• [AIM]: Return every line in the records below that contains the string "icon". Case counts.
──────── RAW DATA
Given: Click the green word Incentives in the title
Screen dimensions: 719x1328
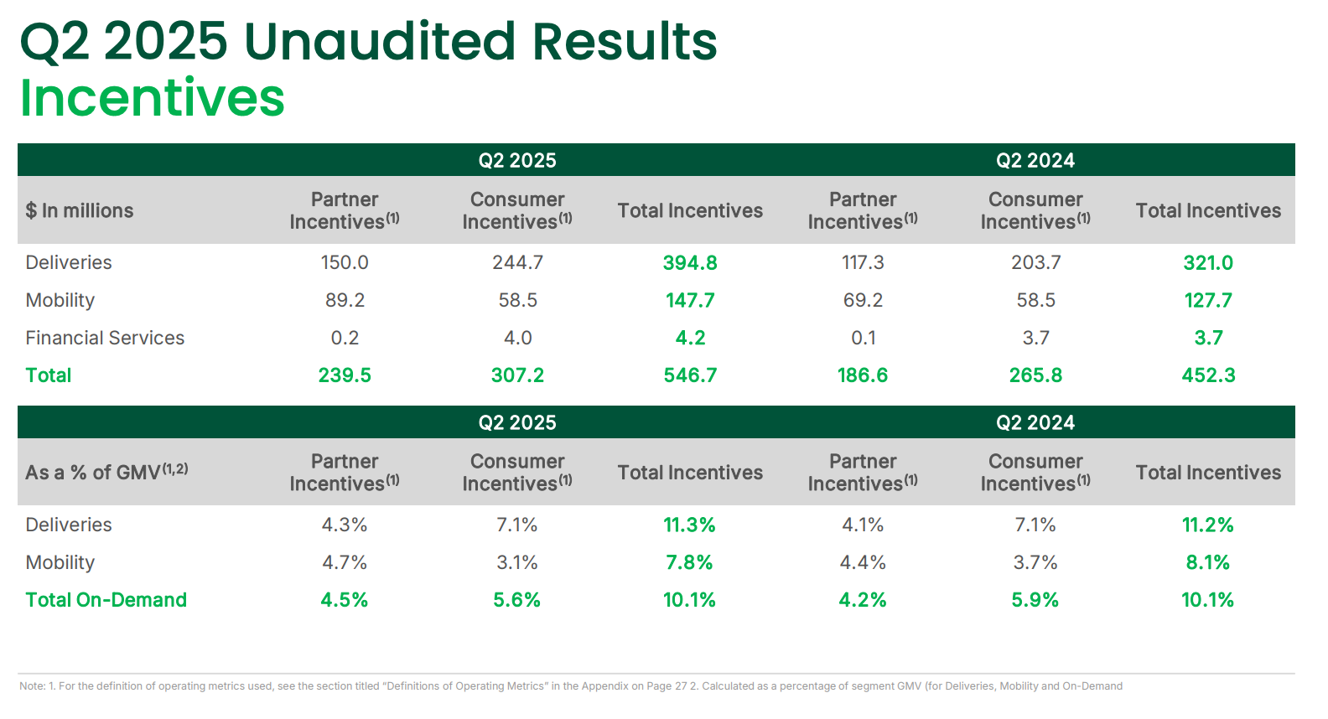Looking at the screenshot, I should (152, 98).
────────────────
──────── RAW DATA
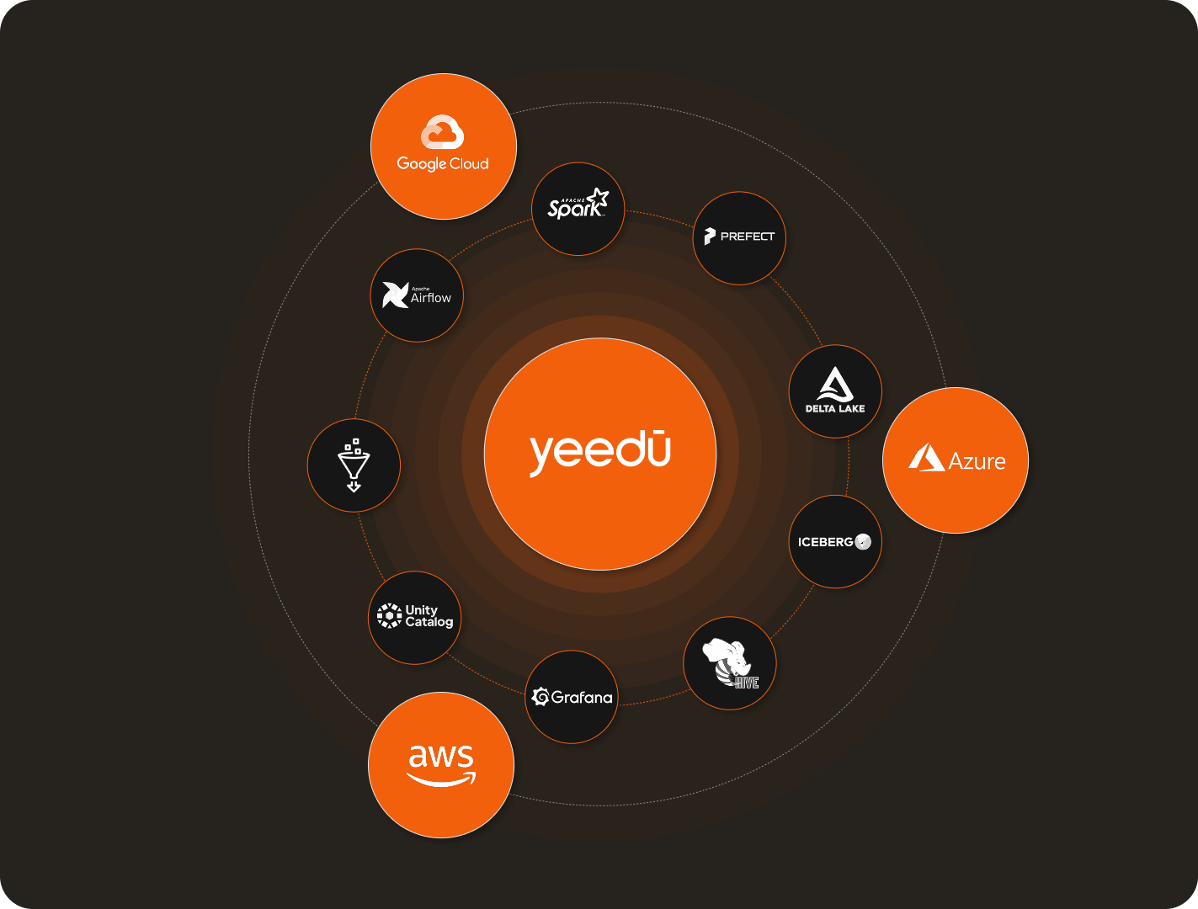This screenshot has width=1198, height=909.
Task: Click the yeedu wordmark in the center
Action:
────────────────
──────── RAW DATA
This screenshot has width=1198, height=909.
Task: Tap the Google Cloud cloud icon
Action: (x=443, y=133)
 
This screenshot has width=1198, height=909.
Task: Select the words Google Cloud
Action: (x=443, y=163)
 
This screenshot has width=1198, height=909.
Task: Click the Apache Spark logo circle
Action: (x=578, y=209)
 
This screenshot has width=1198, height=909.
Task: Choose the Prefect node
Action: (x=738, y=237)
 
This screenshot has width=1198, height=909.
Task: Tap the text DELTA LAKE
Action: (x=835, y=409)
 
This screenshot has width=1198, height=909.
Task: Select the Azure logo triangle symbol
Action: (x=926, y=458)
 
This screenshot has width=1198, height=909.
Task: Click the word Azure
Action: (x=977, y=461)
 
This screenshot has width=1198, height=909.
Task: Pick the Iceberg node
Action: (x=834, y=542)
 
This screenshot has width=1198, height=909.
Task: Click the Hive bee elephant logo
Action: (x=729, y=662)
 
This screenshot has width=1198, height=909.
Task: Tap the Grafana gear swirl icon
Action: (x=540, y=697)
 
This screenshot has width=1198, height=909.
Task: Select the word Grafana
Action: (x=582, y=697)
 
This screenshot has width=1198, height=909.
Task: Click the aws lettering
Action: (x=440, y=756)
────────────────
• [OUTPUT FOR THIS TASK]:
Task: Tap the Google Cloud cloud icon
Task: Tap the Grafana gear swirl icon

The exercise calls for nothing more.